Cette présence internationale s’étend sur trois continents. En Afrique, Sonatrach consolide sa présence au Niger sur le bloc de Kafra, une superficie impressionnante de près de 23 700 kilomètres carrés, où les estimations font état de deux découvertes majeures totalisant 268 millions de barils, réparties entre un premier gisement de 168 millions de barils et un second de 100 millions. En Libye, les récents tests de puits ont confirmé un potentiel prometteur avec un débit quotidien de 13 millions de pieds cubes de gaz et 327 barils de condensats. L’expansion du groupe s’étend également jusqu’en Amérique latine, notamment au Pérou, où Sonatrach détient une participation de 10 % dans le projet gazier stratégique de Camisea, ainsi qu’environ 21,2 % dans la société de transport de gaz TGP. En Europe, le réseau d’actifs industriels et logistiques est particulièrement dense.

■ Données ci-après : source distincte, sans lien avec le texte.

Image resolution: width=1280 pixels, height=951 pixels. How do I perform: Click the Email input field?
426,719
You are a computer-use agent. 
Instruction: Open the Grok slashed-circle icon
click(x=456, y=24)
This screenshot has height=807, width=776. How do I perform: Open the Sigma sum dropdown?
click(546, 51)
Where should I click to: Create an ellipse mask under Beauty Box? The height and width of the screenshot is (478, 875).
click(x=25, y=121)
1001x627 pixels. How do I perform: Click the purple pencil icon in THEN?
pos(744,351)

Sonatrach possède la raffinerie d’Augusta en Italie, dotée d’une capacité nominale de 175 000 barils par jour. Concernant l’acheminement du gaz vers l’Espagne, le groupe contrôle 51 % du gazoduc Medgaz, dont la capacité annuelle a été portée à près de 10 milliards de mètres cubes, tout en détenant 4,1 % du capital du géant énergétique espagnol Naturgy. Dans le secteur pétrochimique, l’entreprise est actionnaire à hauteur de 49 % dans le projet BASF SONATRACH PropanChem en Espagne et détient 34 % dans l’usine de polypropylène située à Ceyhan, en Turquie. L’aspect le plus remarquable de cette dynamique réside dans la structuration de ce réseau. L’expansion extérieure de Sonatrach repose sur une intégration verticale reliant l’extraction du pétrole et du gaz au raffinage, au transport et à la transformation pétrochimique.

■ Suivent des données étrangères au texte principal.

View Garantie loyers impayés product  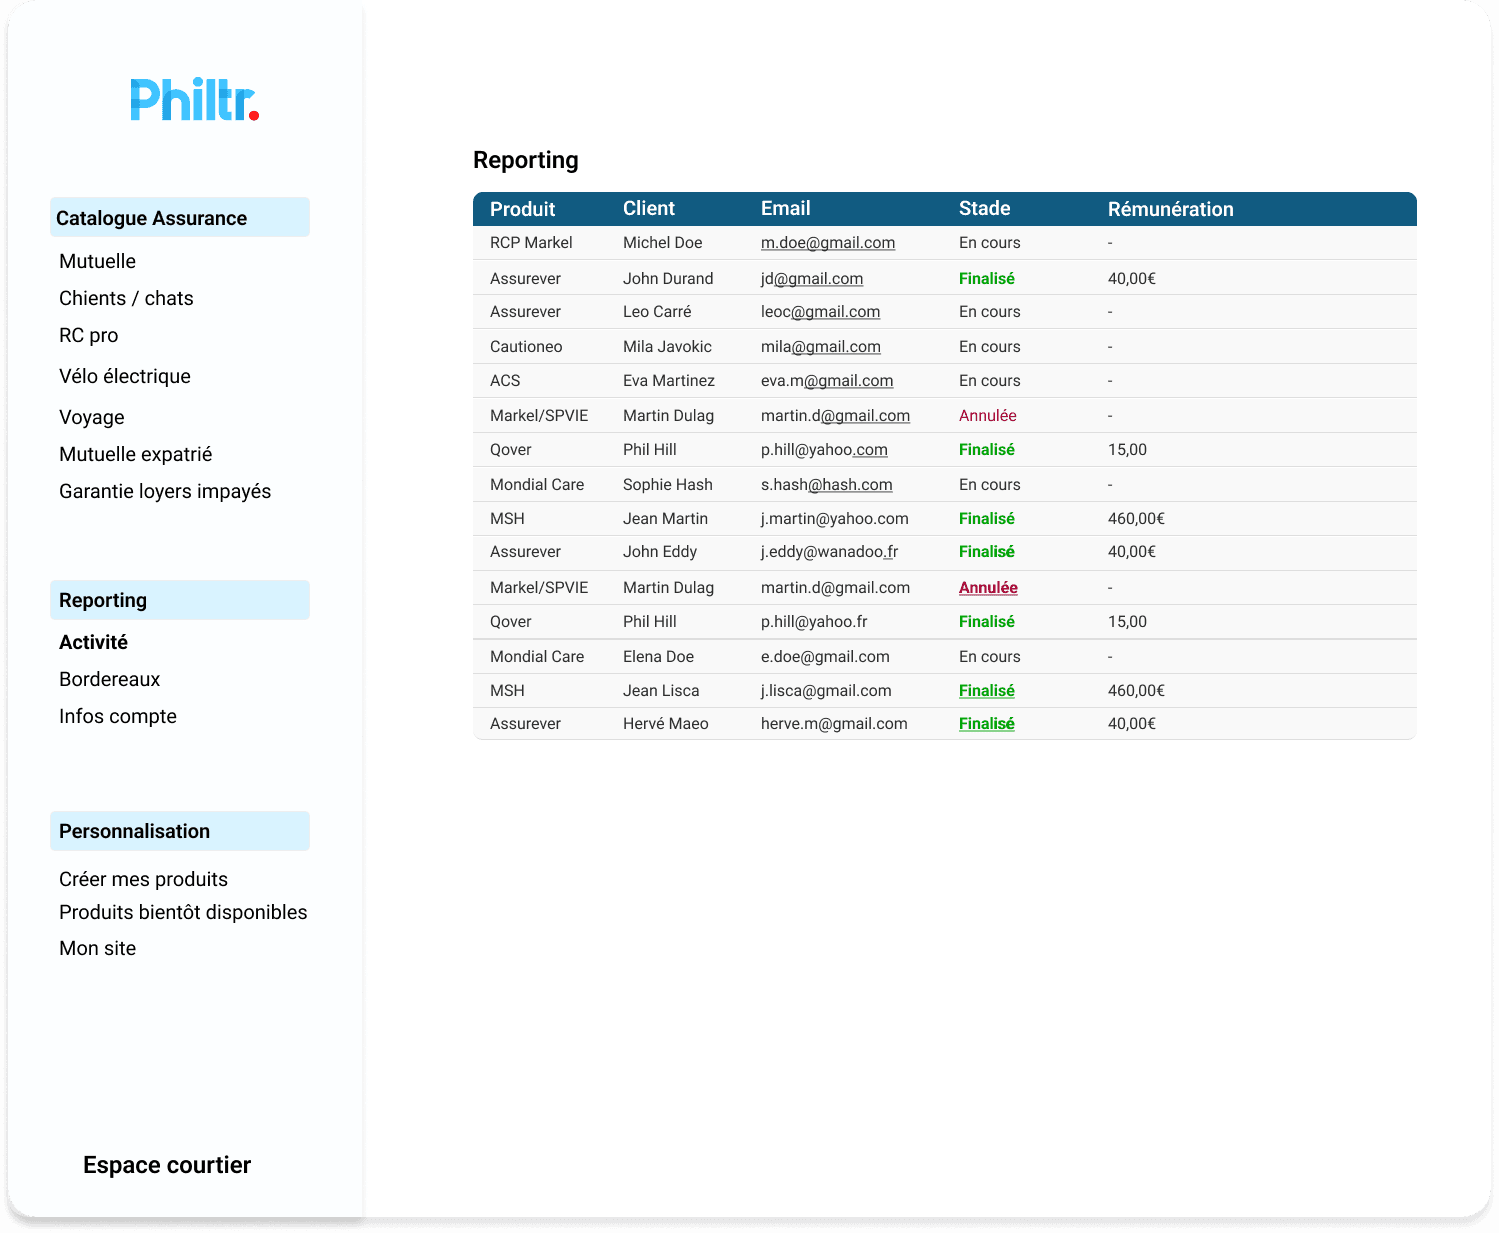[x=165, y=491]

Cette approche permet non seulement de sécuriser des débouchés à long terme pour les ressources algériennes, mais aussi d’augmenter leur valeur ajoutée en les transformant en produits raffinés ou dérivés à forte rentabilité. Pour l’économie algérienne, l’enjeu est capital. Ces actifs génèrent des revenus complémentaires en devises fortes, renforcent la souveraineté économique et consolident le positionnement du pays sur les marchés mondiaux de l’énergie. Toutefois, la rentabilité ultime de ces investissements dépendra de la capacité à développer efficacement les nouvelles découvertes, à maintenir l’efficacité opérationnelle des infrastructures, ainsi qu’à naviguer face à la volatilité des marges de raffinage et aux risques géopolitiques dans les pays hôtes.
Le portefeuille international de Sonatrach s’impose ainsi comme un levier central pour consolider durablement le statut de l’Algérie en tant qu’acteur incontournable de la transition et de la sécurité énergétique mondiales.